In Brussels a year ago we announced that we would soon be launching the Citizen’s Charter, a national priority program to provide basic services to villages across the country. Today the Citizen’s Charter is operating in 2,200 urban and rural communities across the entire country and will not only reach its first year target of 2,500 community councils, but is doing so well that we are already accelerating its scaleing-up. In Brussels, EU Foreign minister Mogherini, the First Lady and I launched the National Program for Women’s Economic Empowerment.  As of today, 67,000 poor women have been supported in agricultural activities. Thirty-five thousand women have received training and support in how to raise and market livestock. And our Ministry of Finance has already authorized the hiring of 3,000 women contract teachers so that Afghanistan’s newly returned citizens can be assured that their daughters will be both literate and numerate.

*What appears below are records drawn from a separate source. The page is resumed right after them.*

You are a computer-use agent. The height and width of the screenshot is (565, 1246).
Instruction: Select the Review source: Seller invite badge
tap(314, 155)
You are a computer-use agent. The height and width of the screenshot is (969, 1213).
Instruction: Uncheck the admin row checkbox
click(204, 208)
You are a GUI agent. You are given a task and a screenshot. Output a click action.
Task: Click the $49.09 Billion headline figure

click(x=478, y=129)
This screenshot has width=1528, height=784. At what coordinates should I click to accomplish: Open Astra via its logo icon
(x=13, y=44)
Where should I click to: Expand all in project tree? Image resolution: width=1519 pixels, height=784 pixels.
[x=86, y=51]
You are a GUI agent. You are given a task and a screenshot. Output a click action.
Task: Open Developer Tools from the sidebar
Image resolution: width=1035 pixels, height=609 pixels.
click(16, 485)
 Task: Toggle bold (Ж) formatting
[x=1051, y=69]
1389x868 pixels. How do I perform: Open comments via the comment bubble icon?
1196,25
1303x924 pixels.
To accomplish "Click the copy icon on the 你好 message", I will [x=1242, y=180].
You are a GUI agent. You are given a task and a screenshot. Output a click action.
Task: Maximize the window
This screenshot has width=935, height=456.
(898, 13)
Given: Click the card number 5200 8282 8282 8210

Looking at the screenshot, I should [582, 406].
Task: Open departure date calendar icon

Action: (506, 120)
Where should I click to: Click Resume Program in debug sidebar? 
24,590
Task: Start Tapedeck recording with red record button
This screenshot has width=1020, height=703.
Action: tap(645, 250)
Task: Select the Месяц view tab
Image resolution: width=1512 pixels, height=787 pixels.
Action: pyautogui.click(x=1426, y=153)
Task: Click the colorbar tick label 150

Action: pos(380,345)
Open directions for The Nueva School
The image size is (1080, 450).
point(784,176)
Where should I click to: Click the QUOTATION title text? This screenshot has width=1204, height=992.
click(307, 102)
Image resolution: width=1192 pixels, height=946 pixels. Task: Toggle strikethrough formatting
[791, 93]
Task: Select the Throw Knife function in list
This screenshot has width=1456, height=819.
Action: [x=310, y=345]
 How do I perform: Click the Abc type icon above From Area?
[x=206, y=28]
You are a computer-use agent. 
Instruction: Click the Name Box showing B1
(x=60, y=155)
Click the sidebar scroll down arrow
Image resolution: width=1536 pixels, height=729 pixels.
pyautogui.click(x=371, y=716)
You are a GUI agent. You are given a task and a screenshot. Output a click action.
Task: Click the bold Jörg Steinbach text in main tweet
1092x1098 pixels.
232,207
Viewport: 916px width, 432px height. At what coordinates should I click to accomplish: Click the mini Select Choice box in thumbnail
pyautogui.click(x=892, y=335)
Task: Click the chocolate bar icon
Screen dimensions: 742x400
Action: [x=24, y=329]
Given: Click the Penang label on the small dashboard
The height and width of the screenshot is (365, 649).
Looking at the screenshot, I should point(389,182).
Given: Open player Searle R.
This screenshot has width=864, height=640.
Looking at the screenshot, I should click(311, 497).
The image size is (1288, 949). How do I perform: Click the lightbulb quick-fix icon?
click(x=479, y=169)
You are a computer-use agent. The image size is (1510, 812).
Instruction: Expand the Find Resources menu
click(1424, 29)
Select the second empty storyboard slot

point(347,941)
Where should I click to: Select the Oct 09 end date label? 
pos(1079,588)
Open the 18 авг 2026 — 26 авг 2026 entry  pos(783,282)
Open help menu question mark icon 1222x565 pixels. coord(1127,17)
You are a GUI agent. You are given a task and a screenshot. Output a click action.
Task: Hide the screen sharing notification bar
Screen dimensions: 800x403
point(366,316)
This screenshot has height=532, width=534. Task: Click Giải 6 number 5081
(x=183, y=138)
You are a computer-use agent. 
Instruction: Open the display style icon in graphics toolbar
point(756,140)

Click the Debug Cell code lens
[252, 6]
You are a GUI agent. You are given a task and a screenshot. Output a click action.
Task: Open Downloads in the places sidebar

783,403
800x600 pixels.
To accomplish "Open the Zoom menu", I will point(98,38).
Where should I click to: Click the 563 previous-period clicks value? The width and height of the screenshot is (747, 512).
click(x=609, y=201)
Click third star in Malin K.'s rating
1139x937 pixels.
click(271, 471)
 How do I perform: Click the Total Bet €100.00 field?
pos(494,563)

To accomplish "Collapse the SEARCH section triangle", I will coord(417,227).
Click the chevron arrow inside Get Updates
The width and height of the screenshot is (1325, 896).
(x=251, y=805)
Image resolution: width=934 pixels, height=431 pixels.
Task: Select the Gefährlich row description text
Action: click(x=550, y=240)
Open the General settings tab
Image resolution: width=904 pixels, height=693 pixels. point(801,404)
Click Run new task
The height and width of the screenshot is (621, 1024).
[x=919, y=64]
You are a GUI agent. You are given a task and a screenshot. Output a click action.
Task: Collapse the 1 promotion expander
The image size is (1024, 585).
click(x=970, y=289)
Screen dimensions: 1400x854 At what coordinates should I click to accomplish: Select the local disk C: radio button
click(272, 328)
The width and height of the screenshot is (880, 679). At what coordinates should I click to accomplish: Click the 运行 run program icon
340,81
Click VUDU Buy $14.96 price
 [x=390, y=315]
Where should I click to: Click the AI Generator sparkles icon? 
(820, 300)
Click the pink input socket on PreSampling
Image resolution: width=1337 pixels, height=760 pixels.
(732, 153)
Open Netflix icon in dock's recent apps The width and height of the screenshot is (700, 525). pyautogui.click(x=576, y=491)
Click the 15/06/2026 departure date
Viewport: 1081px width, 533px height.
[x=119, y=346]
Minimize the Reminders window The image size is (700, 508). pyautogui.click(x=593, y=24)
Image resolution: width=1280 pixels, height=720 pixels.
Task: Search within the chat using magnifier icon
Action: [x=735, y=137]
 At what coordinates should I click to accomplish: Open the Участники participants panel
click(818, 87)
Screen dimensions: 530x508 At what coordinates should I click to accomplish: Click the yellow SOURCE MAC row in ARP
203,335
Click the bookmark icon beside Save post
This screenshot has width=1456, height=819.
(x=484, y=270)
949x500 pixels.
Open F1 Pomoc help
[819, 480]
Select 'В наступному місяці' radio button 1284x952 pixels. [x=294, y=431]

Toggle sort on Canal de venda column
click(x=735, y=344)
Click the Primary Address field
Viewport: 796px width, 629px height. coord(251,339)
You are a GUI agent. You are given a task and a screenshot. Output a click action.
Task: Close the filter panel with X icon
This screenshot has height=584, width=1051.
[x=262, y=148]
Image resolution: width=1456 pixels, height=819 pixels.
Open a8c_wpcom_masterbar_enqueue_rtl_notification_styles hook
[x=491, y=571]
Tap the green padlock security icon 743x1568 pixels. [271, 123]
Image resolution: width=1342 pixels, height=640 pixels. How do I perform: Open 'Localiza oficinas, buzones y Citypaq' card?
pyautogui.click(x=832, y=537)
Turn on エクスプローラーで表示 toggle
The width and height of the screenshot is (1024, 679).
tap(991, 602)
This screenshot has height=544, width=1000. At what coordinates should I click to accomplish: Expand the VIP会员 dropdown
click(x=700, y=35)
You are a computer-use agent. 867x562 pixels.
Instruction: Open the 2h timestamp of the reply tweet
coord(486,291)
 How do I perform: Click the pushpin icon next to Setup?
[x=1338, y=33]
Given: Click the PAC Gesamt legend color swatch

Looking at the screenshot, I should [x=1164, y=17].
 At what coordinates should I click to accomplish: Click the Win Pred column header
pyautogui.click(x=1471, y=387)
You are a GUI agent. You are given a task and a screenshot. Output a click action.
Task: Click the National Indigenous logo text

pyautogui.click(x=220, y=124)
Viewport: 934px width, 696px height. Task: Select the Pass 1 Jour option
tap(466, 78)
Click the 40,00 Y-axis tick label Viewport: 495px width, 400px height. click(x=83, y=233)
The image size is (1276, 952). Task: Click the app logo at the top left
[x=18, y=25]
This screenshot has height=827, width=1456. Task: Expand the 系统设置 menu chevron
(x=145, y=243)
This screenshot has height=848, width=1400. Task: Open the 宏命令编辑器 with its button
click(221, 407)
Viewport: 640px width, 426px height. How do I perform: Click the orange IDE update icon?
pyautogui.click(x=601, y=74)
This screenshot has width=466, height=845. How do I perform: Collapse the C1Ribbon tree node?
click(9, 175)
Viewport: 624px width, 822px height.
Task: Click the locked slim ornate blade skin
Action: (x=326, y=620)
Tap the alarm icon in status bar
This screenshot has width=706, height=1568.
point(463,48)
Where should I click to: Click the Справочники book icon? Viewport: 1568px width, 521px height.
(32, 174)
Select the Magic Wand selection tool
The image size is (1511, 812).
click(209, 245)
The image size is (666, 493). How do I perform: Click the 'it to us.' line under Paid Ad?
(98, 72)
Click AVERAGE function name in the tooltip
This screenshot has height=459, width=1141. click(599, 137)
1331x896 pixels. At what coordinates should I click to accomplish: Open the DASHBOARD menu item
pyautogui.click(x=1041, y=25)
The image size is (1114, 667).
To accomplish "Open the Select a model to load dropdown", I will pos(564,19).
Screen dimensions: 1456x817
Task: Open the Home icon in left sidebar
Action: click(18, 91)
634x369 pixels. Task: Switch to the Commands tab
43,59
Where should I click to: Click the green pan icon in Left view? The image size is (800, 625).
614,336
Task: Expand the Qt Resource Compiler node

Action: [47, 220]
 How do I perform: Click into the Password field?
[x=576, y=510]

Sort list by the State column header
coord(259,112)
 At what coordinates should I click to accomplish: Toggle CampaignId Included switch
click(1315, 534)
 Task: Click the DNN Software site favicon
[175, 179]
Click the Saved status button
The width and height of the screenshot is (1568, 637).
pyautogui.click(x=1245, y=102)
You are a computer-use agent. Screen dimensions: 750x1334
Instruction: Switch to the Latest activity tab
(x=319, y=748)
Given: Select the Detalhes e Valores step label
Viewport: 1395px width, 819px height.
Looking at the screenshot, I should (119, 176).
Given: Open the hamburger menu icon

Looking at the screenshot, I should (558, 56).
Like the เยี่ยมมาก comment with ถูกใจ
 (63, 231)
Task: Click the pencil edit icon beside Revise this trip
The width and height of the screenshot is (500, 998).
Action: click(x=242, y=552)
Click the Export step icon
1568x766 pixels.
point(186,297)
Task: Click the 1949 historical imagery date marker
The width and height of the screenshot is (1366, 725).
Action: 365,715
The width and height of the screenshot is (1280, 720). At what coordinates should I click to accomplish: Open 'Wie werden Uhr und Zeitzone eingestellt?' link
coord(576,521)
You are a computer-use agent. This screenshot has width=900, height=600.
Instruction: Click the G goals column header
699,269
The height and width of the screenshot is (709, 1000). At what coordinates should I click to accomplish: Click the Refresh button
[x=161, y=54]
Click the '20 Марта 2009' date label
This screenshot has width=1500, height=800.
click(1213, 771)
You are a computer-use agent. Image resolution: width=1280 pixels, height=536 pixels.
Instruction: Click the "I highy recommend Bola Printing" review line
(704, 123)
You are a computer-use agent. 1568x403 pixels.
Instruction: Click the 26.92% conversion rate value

If investing in a girl’s education changes five generations, ignoring the poverty of female-headed households condemns several generations to abuse, exclusion, neglect and violence. 
The economic empowerment of women is crucial, their biographies of 60 women, addicted husbands, widows, orphans who have changed their lives through becoming modal farmers, and taking a small step each one of them collectively they have taken a joint step. What is the outcome? Children who eat and are not stand, girls who attend school and their stationary is paid for by their mothers, access to protein that was denied to many other households and learning from small we need to learn to scale-up and address the larger problems.
And here I cannot resist a side acknowledgment to the prowess of our amazing girl’s robotics team that recently visited the United States – who by themselves have given a better indicator of our success in changing this generation of girl’s expectations than an entire stack of statistics could have done. I can assure you that there are hundreds of such girls and there will be thousands and then millions.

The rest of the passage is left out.